Whenever the word "agent" shows up in a line of the data, copy that line.

——————————

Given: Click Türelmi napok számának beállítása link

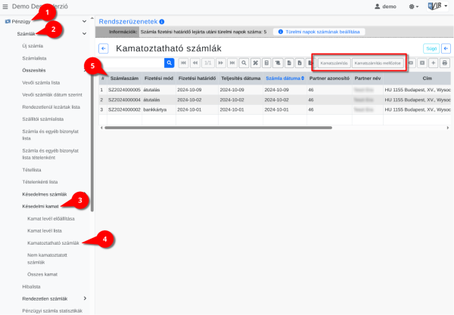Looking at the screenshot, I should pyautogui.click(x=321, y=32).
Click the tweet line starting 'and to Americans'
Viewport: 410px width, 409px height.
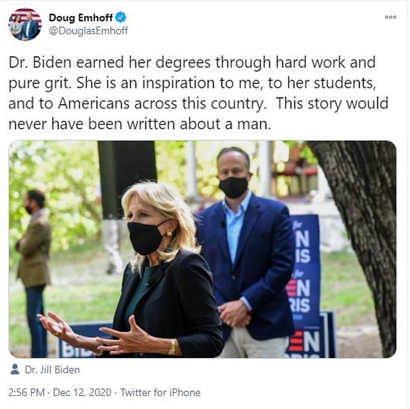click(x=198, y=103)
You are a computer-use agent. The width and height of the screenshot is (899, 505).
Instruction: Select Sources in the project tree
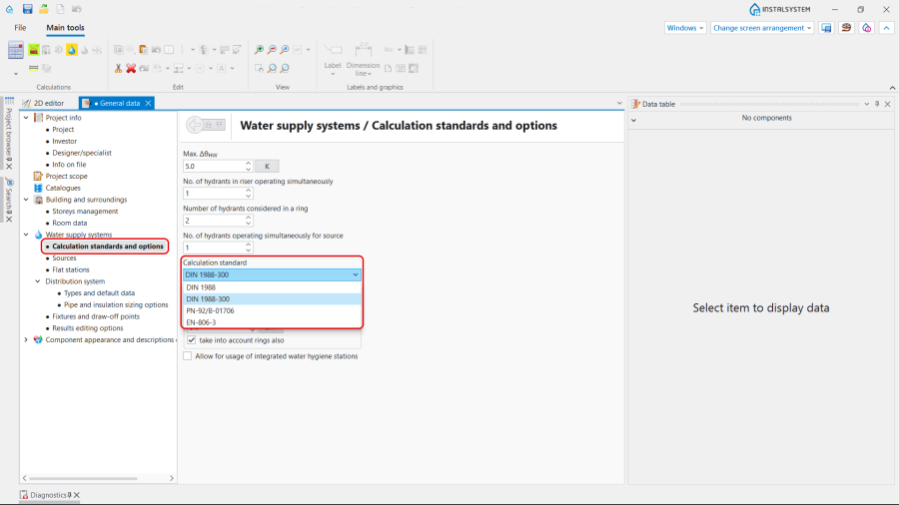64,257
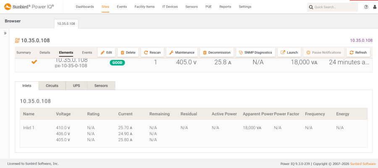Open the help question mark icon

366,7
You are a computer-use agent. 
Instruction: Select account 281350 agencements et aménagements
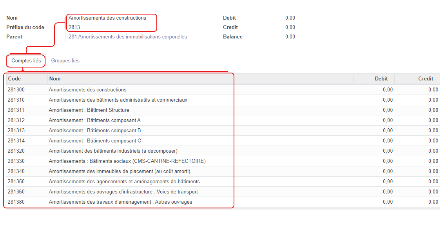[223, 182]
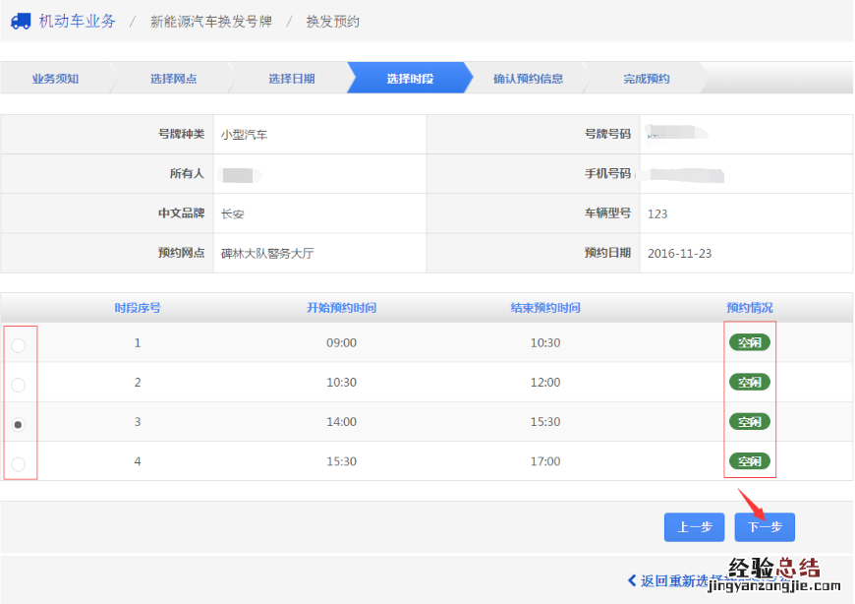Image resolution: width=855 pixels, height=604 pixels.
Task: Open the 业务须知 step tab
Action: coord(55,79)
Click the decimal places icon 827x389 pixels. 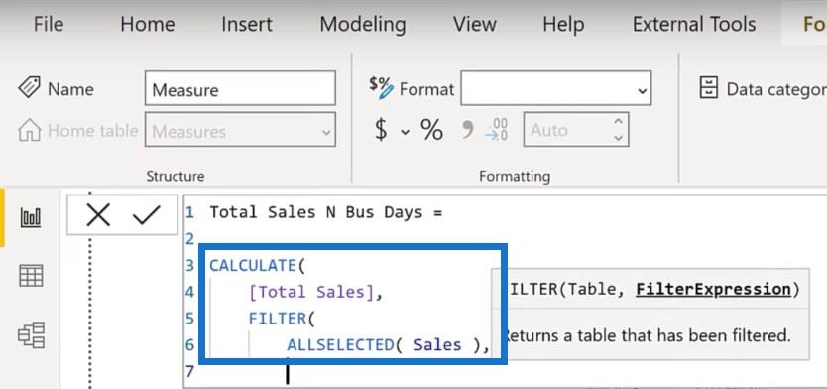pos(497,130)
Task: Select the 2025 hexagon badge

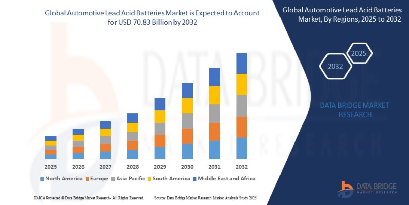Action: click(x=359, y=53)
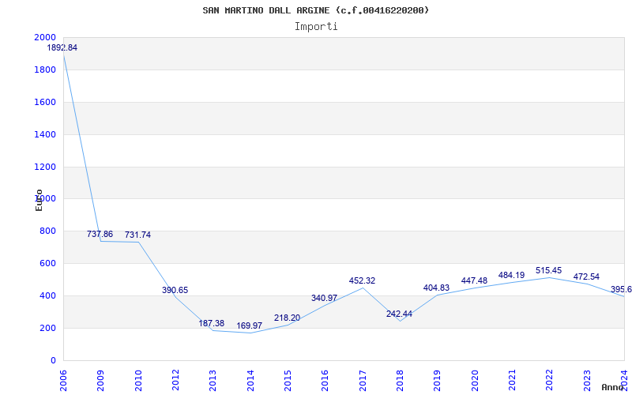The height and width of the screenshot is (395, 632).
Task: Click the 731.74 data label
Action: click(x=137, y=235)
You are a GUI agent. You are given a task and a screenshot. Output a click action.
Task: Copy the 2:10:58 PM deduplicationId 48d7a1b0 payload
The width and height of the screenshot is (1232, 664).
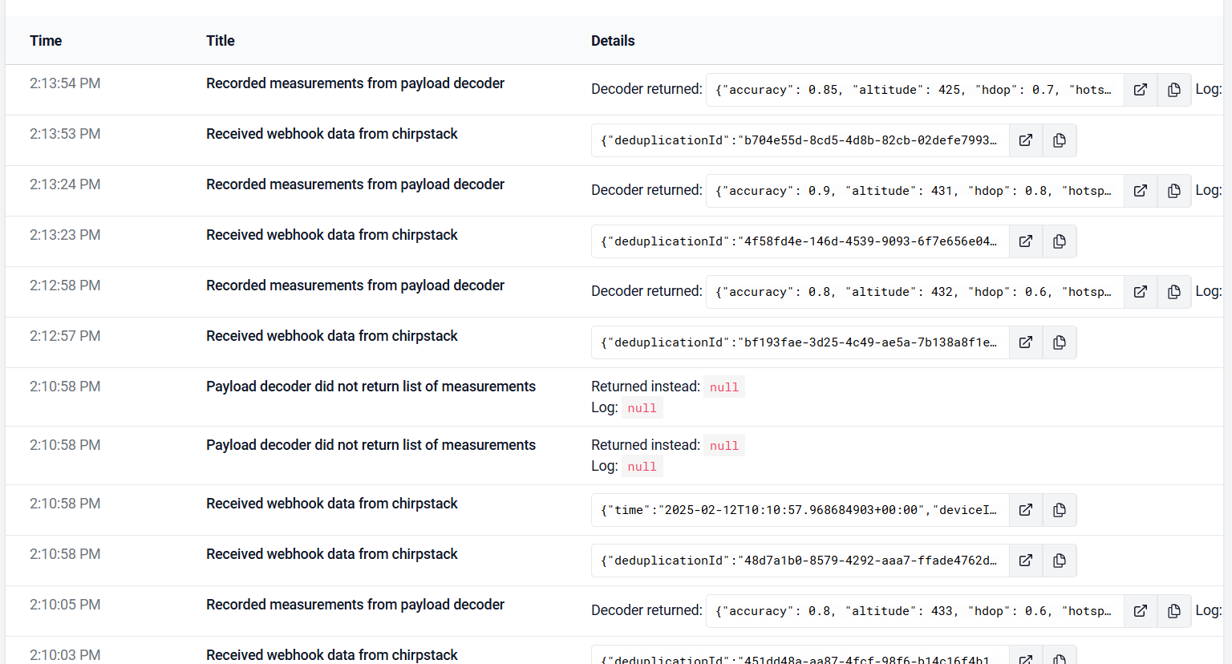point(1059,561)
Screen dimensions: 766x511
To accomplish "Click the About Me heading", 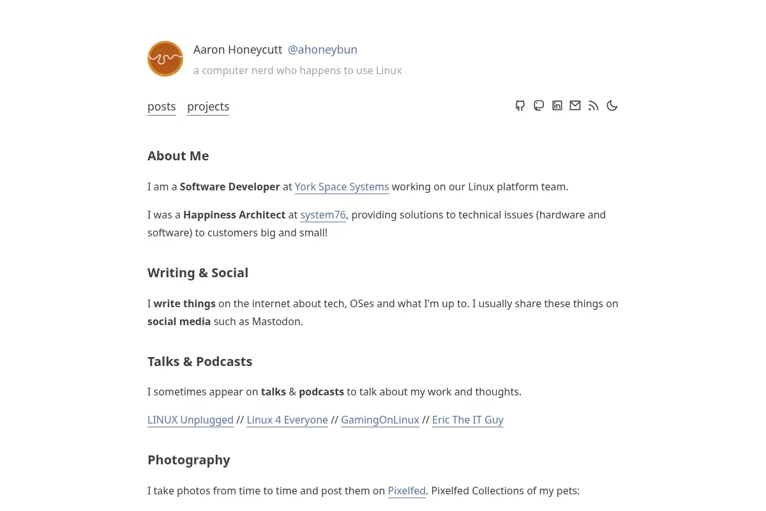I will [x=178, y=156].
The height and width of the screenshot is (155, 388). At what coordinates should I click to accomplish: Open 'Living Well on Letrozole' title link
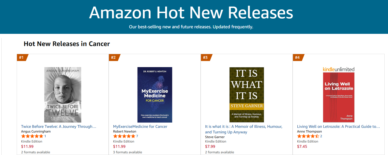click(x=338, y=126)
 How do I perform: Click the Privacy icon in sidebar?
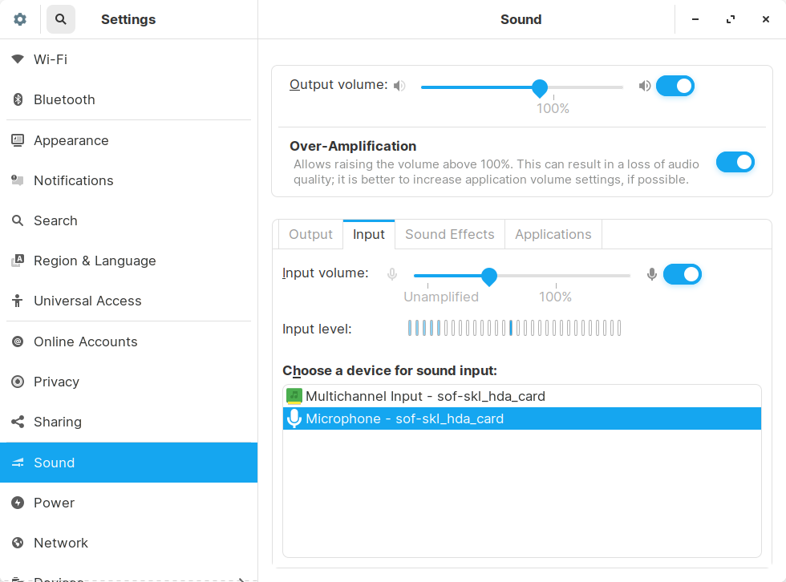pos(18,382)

——————————

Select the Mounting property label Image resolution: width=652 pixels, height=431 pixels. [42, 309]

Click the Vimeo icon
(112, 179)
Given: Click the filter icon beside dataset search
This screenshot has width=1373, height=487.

——————————

**Solution below:**
You are a computer-use agent. The width and height of the screenshot is (899, 505).
You are a computer-use agent. 
You are a GUI agent. You are given a task and a screenshot. Output a click action.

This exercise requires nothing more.